What you are asked to do →
Search the material below for the word "Community". Copy every line where it is found.

─── Material supplied ───

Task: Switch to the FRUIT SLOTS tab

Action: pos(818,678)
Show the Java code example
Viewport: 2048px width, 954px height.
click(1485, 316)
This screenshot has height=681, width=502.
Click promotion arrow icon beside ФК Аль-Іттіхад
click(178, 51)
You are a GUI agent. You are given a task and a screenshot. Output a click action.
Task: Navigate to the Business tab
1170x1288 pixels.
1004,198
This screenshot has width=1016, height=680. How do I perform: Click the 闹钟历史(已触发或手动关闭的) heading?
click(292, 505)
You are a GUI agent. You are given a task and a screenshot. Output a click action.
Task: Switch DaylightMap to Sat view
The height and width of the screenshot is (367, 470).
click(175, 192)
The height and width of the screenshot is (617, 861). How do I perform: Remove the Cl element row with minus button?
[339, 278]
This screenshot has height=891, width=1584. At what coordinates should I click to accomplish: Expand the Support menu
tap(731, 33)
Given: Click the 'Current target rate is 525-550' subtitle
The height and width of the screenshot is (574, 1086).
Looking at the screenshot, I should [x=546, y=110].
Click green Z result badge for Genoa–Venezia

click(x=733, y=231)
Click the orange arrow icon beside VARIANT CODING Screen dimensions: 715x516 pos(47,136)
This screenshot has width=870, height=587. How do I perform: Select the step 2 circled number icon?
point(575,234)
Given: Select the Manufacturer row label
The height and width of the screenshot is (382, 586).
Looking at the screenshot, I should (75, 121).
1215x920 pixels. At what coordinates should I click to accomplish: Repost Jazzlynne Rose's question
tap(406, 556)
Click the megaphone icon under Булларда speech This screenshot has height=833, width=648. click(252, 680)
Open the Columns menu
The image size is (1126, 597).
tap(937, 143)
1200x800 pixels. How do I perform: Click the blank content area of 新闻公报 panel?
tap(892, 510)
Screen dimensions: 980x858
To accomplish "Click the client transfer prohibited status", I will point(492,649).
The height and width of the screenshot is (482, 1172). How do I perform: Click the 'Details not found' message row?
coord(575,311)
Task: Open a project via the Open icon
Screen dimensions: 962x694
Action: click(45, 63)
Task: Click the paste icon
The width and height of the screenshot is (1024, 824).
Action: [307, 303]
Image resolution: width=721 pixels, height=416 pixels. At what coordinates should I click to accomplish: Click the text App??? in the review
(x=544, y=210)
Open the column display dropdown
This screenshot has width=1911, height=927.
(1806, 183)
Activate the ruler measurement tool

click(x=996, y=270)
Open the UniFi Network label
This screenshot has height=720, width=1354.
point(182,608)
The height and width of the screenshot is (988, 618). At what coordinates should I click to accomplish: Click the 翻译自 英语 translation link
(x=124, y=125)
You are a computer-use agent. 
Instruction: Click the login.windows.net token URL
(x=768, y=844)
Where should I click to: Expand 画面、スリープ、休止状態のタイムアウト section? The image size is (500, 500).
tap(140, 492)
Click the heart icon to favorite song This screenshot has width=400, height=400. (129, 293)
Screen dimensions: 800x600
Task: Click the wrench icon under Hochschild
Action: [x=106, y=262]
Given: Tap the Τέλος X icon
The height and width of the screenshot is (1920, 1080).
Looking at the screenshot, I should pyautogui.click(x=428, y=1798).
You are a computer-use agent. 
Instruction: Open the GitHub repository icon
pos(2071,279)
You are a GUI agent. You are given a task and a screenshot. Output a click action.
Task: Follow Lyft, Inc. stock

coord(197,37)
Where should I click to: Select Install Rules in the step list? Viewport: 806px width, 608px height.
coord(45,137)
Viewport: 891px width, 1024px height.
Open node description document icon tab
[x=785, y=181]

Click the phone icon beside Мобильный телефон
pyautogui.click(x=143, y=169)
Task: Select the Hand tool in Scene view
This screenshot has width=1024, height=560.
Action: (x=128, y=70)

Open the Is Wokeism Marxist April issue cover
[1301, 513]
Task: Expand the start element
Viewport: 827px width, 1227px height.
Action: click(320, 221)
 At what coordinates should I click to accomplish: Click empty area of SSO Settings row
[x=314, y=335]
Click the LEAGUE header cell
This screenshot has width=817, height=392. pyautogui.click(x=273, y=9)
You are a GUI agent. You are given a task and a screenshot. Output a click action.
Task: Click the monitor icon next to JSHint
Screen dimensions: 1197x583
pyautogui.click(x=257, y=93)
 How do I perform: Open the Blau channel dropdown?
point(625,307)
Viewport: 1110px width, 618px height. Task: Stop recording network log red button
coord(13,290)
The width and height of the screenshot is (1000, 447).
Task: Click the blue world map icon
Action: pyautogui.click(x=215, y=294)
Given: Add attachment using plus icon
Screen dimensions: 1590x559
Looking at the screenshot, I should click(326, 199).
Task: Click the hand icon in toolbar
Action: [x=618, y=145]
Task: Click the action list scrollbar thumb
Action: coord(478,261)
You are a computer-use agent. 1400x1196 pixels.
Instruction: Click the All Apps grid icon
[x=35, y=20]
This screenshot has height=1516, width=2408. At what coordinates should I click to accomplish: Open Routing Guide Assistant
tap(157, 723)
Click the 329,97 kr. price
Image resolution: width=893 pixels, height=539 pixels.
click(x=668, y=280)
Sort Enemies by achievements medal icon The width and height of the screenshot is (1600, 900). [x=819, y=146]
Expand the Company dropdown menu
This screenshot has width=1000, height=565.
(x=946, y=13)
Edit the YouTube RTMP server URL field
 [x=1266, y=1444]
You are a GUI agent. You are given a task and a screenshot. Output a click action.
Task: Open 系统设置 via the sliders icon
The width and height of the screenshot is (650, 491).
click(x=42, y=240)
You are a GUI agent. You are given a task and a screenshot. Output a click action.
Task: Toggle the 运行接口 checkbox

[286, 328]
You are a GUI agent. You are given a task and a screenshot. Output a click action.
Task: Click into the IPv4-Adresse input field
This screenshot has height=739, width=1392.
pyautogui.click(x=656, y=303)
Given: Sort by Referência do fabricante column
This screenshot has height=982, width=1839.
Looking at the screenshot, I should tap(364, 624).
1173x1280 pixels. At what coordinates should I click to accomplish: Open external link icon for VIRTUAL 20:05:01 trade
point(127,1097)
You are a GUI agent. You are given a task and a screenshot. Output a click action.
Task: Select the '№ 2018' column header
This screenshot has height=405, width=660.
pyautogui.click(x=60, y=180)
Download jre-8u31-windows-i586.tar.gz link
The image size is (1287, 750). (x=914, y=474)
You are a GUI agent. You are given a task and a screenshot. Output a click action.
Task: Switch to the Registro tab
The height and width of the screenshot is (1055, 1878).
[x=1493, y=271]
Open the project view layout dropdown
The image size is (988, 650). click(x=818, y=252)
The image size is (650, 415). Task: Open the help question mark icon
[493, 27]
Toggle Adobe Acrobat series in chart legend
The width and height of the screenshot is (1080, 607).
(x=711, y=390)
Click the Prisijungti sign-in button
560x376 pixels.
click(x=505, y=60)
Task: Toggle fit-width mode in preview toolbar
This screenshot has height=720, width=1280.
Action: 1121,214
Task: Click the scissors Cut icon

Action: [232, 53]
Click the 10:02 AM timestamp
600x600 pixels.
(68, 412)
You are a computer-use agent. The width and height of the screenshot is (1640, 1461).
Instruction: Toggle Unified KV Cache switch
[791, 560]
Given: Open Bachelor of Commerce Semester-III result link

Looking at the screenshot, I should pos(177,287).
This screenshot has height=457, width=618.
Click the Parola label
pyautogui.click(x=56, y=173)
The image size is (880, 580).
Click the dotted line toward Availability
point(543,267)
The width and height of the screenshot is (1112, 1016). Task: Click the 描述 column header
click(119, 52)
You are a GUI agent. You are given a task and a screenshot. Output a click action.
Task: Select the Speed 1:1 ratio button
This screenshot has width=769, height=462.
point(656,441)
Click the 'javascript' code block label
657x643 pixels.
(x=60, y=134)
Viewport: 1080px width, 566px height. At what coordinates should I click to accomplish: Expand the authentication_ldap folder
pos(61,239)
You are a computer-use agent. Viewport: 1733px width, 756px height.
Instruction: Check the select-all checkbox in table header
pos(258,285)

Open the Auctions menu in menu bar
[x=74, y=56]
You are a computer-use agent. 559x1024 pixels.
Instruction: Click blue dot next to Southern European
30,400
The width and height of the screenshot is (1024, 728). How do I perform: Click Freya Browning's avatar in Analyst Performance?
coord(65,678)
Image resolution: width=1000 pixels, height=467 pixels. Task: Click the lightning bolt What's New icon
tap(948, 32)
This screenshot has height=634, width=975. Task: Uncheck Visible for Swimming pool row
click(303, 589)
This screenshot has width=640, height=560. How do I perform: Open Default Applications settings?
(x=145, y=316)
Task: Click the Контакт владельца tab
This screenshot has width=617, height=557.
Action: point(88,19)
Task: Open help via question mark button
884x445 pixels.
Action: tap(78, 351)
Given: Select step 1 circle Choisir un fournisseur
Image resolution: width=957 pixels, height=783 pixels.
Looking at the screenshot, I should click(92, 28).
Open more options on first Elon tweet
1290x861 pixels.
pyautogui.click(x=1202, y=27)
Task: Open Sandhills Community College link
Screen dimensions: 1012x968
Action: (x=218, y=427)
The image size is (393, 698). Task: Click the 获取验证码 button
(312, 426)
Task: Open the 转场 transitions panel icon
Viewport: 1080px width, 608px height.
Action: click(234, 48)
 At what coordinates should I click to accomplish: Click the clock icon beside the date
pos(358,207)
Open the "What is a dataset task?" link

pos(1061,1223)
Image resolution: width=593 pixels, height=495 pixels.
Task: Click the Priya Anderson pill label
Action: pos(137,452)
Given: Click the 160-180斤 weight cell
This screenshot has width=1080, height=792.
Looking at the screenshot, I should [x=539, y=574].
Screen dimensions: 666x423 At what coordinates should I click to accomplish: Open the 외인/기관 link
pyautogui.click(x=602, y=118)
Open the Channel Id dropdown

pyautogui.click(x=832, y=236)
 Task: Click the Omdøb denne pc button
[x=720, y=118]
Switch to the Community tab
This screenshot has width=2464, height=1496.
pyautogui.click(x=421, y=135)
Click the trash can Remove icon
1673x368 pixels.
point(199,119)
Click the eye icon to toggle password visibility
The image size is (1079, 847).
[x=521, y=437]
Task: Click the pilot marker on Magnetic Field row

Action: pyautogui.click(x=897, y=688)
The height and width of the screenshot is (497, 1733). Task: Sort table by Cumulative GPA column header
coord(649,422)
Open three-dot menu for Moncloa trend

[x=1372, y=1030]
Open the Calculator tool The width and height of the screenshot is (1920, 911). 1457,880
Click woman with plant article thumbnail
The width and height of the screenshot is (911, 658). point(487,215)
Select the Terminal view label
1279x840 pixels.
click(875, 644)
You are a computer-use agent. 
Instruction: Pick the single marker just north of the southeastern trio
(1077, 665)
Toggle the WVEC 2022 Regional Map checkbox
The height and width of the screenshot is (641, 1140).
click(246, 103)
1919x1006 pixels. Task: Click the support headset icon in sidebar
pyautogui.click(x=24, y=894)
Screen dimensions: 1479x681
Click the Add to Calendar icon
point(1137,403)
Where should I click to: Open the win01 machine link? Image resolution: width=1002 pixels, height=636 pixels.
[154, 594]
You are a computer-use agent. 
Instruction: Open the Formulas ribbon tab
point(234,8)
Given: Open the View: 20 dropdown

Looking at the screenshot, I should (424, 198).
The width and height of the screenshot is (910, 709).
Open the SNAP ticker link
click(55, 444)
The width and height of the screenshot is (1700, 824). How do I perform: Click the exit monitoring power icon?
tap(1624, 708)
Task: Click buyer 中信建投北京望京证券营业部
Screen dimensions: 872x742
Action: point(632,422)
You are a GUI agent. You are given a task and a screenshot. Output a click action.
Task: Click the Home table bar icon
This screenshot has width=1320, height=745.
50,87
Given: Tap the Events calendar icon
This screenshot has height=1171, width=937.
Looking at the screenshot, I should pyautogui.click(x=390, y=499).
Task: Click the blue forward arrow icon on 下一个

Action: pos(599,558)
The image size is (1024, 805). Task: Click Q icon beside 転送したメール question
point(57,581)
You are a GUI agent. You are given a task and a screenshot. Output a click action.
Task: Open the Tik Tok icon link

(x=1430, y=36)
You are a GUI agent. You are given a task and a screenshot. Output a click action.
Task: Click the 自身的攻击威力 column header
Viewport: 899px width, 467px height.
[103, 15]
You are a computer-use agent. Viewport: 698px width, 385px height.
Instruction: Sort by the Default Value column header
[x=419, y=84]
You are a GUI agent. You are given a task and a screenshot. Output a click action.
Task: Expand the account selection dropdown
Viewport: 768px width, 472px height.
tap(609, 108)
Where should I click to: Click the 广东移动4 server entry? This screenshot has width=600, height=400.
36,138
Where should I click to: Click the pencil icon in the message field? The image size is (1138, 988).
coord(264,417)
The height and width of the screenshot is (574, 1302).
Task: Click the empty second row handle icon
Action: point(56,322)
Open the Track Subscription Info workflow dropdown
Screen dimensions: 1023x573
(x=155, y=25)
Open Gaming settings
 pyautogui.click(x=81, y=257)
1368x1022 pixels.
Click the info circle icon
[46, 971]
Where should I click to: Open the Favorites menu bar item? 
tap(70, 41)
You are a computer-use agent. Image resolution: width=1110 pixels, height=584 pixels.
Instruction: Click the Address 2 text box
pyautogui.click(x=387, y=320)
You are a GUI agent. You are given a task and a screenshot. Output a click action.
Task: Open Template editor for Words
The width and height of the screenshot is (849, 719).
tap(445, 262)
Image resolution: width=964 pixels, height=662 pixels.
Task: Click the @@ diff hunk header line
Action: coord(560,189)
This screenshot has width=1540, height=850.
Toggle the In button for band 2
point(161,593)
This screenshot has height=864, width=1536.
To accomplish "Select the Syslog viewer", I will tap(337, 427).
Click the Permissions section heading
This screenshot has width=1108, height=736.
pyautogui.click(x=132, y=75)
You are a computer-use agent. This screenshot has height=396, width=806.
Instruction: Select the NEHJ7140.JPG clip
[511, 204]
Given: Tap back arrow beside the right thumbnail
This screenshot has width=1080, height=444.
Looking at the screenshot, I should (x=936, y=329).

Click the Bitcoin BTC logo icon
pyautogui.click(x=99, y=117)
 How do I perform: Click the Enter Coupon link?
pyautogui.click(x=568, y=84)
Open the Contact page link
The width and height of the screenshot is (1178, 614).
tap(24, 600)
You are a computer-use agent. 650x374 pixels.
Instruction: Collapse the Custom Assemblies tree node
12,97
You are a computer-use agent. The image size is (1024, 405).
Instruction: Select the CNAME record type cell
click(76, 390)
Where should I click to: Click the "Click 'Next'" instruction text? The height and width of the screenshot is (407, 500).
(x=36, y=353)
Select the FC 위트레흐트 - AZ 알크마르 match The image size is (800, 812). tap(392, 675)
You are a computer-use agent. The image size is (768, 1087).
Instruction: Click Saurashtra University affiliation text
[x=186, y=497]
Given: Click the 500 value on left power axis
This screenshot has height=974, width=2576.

───

Task output →
Task: Open Sandhills Community College link
Switch to the Community tab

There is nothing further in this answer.